Canada’s North bridges transportation issues

WHITEHORSE — The widening of two bridges in Canada’s North is expected to provide safer access to key communities in the Yukon and Northwest Territories.

Yukon Highways and Public Works Minister Archie Lang reported that the McClintock River Bridge rehabilitation project has been completed ahead of schedule and under budget.

“The life of the bridge has been extended by 40 to 50 years,” Lang said. “Refurbishment of this important transportation link will benefit all Yukoners for years to come.”

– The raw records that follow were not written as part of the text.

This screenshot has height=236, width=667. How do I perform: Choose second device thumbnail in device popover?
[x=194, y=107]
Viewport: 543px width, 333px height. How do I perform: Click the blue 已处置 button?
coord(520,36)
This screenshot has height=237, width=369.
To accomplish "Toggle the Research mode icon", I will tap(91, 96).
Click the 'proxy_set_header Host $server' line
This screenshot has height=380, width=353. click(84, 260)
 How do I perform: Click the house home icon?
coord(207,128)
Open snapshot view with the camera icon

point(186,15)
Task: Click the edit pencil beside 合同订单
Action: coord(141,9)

The bridge was widened by 47 percent, and reconstruction included: deck replacement; new girders installation and bearing replacement; extended piers; new guard rails and widened road approaches; and complete painting of the substructure for rust protection.

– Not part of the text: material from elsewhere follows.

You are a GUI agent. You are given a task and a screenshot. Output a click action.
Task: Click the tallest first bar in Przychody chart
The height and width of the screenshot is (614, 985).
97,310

The project was partially funded by the Canadian Strategic Infrastructure Fund. The bridge reopened to two-lane traffic on July 30 and was fully completed in August 2009.

In the Northwest Territories, the newly constructed longer, wider Kakisa River Bridge is now open to traffic. Restrictions on the speed of commercial traffic that were required on the old Kakisa bridge have also been lifted.

The new Kakisa River Bridge was jointly funded by the territory and the federal government for a total cost of $18 million.

“The new Kakisa River Bridge will improve safety standards while connecting local residents to commercial links,” said John Baird, Minister of Transport and Infrastructure.

The bridge is an essential link on the primary road access between Alberta and the Deh Cho, North Slave, and Sahtu communities.